Jika Anda menggambar petir seperti zig-zag bengkok, maka Anda salah melakukannya - tetapi setidaknya Anda berada di perusahaan yang baik. Artis telah menggambar petir secara salah selama ratusan tahun, sebuah studi baru menemukan.
Ketika para peneliti melihat 100 lukisan baut petir dan kemudian membandingkannya dengan foto-foto petir yang sebenarnya, mereka menemukan bahwa para seniman cenderung melukis petir dengan cabang-cabang yang lebih sedikit daripada yang terjadi pada baut yang dialiri listrik - mungkin karena para seniman sebelumnya dipengaruhi oleh patung-patung Yunani dari nonbranching Jupiter , petir zigzag, kata para peneliti.
Namun, berkat fotografi modern, para seniman saat ini cenderung menggambar petir dengan lebih banyak cabang, meskipun jumlah itu biasanya masih lebih rendah daripada di alam, para peneliti menemukan.
Untuk mengatasinya, seniman harus "mempelajari sejumlah foto kilat sungguhan dan menghafal karakteristik morfologis mereka yang paling penting - yaitu, jumlah khas cabang dan zigzagness mirip pohon (fraktal)," peneliti senior studi Gábor Horváth, kepala peneliti Laboratorium Optik Lingkungan di Universitas Eötvös Loránd di Budapest, Hongaria, memberi tahu Live Science melalui email.
Gagasan untuk penelitian ini berakar setelah Alexandra Farkas, seorang mahasiswa doktoral dalam fisika biologi di laboratorium Horváth, memberi tahu rekan-rekannya tentang William Nicholson Jennings (1860-1946), seorang pelopor fotografi yang mengambil foto pertama dari kilat yang dapat digunakan, pada tahun 1882. (Untuk sejarawan di luar sana, Thomas Martin Easterly sebenarnya membuat daguerreotype petir pada tahun 1847, tetapi Jennings biasanya mendapat pujian karena menjadi fotografer pertama dari sambaran petir.)
Foto-foto Jennings menunjukkan bahwa kilat tidak membuat zigzag yang dapat diprediksi diilustrasikan dalam buku cerita dan lukisan.
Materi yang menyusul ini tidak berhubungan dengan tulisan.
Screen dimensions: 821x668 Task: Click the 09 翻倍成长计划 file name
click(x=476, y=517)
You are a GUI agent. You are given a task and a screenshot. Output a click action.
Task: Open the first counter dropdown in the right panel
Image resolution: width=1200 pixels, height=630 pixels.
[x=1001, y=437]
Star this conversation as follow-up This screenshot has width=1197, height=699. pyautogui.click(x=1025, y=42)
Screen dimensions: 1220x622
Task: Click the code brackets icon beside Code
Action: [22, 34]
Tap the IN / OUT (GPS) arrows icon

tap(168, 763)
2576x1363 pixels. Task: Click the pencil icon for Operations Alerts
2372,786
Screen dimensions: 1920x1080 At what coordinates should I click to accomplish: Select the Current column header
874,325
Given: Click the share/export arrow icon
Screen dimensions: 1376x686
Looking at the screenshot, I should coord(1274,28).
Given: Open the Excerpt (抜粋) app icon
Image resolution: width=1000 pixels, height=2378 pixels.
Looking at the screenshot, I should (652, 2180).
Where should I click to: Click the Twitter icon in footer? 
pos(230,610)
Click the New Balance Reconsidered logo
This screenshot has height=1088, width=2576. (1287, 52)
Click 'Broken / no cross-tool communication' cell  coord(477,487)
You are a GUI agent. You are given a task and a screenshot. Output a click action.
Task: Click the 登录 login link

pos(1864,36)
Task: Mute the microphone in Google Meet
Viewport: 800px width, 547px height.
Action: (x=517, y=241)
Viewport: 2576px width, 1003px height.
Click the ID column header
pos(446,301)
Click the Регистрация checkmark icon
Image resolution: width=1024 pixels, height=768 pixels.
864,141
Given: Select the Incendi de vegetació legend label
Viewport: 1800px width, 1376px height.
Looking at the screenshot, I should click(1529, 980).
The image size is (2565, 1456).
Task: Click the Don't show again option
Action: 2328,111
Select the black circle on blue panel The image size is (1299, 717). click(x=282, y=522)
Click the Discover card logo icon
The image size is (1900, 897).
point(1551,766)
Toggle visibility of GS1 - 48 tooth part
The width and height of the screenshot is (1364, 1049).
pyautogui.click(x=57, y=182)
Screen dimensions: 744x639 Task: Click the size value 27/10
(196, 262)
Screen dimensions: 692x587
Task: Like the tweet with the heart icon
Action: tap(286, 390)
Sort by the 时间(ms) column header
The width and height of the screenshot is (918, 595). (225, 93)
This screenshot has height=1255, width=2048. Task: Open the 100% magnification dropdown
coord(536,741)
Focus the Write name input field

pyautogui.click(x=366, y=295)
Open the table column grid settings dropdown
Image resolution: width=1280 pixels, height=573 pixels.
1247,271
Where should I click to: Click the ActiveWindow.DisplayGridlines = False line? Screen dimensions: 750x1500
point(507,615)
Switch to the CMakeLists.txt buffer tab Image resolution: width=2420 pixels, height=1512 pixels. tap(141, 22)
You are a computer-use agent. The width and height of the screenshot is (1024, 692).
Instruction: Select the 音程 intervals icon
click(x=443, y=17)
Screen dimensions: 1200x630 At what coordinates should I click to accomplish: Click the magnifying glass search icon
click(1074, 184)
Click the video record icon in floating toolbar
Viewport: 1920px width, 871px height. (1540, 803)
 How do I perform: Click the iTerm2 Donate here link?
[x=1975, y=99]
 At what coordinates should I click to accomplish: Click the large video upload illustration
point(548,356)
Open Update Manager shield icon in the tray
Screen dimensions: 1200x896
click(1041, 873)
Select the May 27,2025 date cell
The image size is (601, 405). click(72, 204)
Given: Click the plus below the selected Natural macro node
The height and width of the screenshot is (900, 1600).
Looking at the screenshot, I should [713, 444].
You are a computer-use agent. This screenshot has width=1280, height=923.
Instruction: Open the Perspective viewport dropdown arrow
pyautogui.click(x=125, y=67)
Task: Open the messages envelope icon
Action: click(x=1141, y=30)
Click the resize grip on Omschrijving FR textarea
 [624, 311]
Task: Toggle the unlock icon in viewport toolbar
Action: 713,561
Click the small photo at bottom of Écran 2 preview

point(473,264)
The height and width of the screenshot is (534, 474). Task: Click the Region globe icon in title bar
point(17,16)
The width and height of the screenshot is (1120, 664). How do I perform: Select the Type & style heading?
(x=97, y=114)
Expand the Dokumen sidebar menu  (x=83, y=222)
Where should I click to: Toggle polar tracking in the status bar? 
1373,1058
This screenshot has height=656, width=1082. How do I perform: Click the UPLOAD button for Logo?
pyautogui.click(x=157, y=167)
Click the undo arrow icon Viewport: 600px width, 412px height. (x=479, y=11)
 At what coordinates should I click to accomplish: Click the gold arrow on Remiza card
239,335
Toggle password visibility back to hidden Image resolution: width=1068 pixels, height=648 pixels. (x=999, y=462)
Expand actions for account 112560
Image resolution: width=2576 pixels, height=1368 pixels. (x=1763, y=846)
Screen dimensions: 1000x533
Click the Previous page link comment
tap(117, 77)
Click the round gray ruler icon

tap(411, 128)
Ini membuat Horváth bertanya-tanya: Apakah seniman mulai mengecat kilat dengan lebih akurat setelah foto Jennings?
Untuk mengetahuinya, ia dan rekan-rekannya melihat 100 lukisan petir yang dibuat antara 1500 dan 2015, dan juga menganalisis 400 foto petir nyata.
Mereka menemukan bahwa baut petir yang dicat memiliki cabang lebih sedikit daripada baut petir asli. Jumlah maksimum cabang yang ditemukan pada baut petir yang dicat adalah 11, sedangkan baut petir yang difoto memiliki hingga 51 cabang, kata para peneliti. Selain itu, baut yang dicat yang memiliki cabang biasanya memiliki antara dua dan empat cabang, sedangkan baut kilat nyata biasanya memiliki antara dua dan 10 cabang, kata Horváth.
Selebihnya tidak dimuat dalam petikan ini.